ACTIVITY => What you should copy is the line containing "The image size is (570, 890)." and all lines after it in the entries below, exactly and without anything added.

(Pixel coordinate grounding data)
+===+

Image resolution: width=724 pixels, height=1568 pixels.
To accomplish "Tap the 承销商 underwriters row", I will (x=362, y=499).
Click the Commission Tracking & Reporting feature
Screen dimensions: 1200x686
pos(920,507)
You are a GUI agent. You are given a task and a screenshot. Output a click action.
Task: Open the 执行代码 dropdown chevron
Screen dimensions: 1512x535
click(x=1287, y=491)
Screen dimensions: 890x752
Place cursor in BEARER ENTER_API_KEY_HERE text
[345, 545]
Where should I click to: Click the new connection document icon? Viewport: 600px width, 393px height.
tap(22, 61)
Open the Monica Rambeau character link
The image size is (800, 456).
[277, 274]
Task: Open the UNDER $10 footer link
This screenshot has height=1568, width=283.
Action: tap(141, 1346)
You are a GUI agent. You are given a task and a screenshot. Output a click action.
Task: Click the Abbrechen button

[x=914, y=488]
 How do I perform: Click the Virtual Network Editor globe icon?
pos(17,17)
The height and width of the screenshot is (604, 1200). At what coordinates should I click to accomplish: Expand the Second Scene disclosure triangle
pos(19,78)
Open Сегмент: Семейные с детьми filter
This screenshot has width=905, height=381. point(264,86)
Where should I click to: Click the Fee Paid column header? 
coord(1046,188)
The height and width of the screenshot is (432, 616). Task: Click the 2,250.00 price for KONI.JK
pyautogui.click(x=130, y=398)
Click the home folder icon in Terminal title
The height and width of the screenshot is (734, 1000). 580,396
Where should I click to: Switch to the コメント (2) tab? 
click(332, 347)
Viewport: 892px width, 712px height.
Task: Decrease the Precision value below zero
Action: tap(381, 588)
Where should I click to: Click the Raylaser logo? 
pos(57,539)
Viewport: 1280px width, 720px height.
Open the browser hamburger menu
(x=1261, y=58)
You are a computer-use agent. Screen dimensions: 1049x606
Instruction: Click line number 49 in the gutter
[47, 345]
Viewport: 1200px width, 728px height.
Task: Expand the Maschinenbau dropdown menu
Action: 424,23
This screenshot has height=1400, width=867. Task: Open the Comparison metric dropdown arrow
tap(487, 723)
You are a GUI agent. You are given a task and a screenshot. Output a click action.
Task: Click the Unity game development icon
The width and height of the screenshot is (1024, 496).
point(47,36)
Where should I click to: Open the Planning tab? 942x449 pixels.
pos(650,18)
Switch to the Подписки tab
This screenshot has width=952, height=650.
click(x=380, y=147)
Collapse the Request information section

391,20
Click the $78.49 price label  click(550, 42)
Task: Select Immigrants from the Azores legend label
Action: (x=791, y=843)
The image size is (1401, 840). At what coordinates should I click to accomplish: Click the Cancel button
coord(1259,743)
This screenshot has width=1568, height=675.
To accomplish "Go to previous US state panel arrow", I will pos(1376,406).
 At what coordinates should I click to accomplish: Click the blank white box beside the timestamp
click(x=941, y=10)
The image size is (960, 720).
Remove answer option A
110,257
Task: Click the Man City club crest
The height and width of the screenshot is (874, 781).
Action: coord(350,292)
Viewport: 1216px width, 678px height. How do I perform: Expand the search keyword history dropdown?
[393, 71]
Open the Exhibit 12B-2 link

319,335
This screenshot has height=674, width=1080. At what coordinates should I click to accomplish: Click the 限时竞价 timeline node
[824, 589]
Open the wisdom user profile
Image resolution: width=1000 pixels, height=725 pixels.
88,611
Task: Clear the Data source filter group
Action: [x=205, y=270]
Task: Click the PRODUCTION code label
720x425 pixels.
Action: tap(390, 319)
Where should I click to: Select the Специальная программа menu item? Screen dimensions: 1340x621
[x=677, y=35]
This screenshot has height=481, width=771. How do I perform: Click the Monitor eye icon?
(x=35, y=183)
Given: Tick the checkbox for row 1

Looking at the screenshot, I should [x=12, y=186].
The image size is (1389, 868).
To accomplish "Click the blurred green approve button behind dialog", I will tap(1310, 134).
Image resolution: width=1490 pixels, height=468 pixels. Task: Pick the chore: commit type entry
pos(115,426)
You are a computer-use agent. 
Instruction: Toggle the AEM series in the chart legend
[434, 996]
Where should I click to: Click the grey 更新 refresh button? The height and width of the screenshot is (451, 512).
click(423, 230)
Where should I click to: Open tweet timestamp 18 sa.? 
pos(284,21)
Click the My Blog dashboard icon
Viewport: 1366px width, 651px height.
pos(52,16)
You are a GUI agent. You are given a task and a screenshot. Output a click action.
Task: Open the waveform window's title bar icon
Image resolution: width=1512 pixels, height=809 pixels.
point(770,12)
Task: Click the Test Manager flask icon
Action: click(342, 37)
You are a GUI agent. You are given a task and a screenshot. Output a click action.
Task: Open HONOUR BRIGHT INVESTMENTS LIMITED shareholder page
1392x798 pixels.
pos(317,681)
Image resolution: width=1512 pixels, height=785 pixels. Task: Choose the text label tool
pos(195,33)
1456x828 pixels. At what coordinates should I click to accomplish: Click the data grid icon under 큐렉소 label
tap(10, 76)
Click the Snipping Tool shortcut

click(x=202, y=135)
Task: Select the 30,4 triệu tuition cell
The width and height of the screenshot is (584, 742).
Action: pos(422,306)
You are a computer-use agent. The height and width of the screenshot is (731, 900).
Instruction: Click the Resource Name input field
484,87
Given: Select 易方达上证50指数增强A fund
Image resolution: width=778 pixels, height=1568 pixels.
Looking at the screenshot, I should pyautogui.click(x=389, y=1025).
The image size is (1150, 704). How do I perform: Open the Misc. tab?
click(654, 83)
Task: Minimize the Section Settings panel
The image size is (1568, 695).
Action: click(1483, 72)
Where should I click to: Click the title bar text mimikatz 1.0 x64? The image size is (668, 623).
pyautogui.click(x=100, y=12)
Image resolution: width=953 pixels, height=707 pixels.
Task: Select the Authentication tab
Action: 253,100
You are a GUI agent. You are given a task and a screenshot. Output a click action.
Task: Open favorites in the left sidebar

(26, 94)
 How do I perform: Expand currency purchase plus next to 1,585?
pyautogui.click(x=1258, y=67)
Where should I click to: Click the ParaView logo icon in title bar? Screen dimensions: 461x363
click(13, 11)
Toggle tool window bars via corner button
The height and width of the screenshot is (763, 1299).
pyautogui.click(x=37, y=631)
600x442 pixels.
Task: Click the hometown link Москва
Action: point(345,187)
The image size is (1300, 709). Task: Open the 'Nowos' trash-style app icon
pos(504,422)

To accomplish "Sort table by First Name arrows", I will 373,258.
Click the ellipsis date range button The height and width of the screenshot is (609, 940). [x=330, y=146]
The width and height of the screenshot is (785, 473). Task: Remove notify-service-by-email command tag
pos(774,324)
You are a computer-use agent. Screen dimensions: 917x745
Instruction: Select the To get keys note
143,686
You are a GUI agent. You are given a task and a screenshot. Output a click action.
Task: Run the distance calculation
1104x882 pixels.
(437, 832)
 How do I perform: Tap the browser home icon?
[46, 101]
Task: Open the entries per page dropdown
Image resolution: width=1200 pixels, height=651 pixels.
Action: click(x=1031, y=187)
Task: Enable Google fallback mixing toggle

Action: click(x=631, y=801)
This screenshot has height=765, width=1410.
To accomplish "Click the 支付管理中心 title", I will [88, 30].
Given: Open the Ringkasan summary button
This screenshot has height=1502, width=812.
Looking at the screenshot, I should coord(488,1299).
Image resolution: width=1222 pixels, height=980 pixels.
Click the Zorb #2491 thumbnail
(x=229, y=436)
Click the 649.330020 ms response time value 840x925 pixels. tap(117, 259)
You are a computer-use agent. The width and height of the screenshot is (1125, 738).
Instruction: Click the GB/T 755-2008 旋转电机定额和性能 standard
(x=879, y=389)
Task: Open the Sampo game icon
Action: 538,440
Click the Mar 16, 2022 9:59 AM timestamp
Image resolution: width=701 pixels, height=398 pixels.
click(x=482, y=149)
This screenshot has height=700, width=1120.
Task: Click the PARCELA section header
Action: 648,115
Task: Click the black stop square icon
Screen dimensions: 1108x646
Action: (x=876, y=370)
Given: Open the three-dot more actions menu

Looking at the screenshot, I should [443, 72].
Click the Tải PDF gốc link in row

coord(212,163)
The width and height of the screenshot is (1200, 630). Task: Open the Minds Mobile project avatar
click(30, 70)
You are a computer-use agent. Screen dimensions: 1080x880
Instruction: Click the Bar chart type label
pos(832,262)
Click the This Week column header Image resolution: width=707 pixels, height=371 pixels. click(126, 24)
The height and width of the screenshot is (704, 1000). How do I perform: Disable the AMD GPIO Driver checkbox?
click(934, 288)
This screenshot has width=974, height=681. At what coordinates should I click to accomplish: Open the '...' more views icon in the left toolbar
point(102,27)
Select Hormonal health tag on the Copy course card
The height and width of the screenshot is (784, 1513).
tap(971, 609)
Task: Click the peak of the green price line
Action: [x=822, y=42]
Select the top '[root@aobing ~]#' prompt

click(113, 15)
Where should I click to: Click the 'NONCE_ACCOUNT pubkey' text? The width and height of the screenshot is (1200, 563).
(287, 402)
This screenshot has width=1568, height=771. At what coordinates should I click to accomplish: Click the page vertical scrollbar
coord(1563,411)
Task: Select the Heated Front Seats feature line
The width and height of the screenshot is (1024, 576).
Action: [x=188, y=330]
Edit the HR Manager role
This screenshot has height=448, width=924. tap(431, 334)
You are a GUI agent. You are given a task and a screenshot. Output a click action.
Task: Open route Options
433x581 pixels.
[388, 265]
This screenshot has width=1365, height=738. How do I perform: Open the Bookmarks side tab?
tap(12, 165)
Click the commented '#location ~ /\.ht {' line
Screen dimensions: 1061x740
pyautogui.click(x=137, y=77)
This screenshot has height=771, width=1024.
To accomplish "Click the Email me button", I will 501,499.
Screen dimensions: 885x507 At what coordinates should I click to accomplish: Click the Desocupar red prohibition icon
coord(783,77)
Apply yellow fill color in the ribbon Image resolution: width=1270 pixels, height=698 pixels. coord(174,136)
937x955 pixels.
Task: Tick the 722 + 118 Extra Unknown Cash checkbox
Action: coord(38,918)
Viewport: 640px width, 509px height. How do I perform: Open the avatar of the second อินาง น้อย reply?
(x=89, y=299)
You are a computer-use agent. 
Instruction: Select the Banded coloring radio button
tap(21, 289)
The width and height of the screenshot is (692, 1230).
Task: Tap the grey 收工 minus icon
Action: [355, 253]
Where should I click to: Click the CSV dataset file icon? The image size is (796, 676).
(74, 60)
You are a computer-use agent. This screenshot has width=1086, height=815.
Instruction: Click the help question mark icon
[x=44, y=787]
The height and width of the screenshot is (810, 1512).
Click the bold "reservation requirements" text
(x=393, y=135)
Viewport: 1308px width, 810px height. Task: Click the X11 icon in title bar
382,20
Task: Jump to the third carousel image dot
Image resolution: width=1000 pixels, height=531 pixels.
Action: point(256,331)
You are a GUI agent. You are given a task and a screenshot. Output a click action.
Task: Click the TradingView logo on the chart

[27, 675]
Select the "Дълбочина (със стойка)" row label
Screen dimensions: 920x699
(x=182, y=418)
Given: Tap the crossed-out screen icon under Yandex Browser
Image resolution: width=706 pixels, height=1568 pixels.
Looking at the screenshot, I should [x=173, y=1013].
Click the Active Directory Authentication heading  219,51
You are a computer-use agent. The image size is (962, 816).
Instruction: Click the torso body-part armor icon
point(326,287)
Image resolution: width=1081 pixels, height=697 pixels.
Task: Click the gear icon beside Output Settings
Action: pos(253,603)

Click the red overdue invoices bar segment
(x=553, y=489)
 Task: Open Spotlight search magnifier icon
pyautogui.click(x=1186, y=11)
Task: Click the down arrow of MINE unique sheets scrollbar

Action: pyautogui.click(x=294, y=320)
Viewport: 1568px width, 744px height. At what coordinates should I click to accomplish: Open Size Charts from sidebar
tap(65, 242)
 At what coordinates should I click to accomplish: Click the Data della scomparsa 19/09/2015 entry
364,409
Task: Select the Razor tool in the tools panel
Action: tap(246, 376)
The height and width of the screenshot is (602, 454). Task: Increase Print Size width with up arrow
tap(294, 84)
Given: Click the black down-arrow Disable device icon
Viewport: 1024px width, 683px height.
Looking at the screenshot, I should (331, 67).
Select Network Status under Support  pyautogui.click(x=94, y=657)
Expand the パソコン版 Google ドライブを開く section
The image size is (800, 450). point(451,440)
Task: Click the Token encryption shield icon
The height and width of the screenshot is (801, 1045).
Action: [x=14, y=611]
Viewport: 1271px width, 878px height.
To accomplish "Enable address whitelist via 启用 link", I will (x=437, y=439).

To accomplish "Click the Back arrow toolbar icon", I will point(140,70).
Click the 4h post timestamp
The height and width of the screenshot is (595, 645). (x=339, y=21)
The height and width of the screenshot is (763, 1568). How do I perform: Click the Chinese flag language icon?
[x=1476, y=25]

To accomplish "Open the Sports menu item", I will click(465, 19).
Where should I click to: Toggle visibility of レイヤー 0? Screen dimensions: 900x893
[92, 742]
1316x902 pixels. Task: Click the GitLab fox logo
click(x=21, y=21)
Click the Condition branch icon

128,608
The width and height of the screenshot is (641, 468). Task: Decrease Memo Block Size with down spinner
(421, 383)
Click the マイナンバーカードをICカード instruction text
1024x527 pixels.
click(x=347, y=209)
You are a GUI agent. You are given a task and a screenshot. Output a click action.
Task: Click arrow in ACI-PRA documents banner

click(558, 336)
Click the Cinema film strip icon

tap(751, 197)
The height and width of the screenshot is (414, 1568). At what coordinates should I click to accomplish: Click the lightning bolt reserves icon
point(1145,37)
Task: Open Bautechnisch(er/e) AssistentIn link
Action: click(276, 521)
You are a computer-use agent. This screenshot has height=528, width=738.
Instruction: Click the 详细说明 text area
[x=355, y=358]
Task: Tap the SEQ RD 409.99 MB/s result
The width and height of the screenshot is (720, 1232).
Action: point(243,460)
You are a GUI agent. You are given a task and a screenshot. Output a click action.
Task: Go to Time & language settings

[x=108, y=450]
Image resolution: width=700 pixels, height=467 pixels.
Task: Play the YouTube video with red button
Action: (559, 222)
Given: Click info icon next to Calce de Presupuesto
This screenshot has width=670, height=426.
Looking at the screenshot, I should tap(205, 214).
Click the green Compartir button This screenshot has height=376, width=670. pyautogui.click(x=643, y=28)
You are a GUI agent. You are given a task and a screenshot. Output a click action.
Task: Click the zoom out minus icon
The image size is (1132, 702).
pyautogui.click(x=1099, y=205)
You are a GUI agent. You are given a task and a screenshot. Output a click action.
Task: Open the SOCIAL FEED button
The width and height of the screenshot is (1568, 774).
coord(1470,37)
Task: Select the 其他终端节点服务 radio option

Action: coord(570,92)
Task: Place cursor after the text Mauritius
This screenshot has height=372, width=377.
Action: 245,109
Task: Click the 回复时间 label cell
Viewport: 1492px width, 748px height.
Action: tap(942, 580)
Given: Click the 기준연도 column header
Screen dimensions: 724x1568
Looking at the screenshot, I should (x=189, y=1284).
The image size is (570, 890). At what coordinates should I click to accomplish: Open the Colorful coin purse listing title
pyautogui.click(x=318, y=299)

+===+

TASK RESPONSE =>
The image size is (570, 890). At what coordinates should I click to accomplish: Open the Colorful coin purse listing title
pyautogui.click(x=318, y=299)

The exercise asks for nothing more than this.